>> begin MATERIAL

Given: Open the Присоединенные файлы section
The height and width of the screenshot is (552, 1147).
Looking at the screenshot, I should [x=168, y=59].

>> end MATERIAL
>> begin MATERIAL

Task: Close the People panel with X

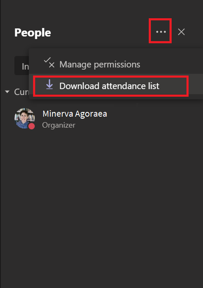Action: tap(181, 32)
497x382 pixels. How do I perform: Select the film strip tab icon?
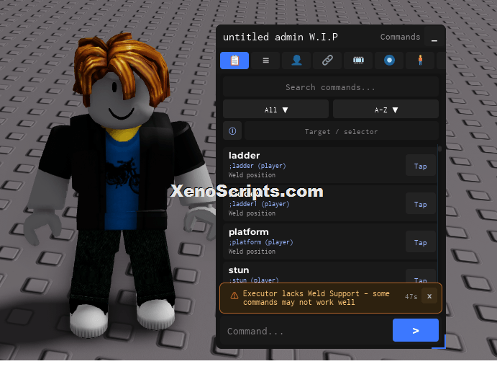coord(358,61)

>> end MATERIAL

* [GIVEN EXERCISE]
Starting at the line with "Task: Close the People panel with X" and stopping after the line with "coord(358,61)", reproduce only that part of the listing, requests included, with every coordinate in the answers raised by 32. Leave the pictures out of your answer.

* [FULL SOLUTION]
Task: Close the People panel with X

Action: tap(213, 64)
497x382 pixels. How do I perform: Select the film strip tab icon?
coord(390,93)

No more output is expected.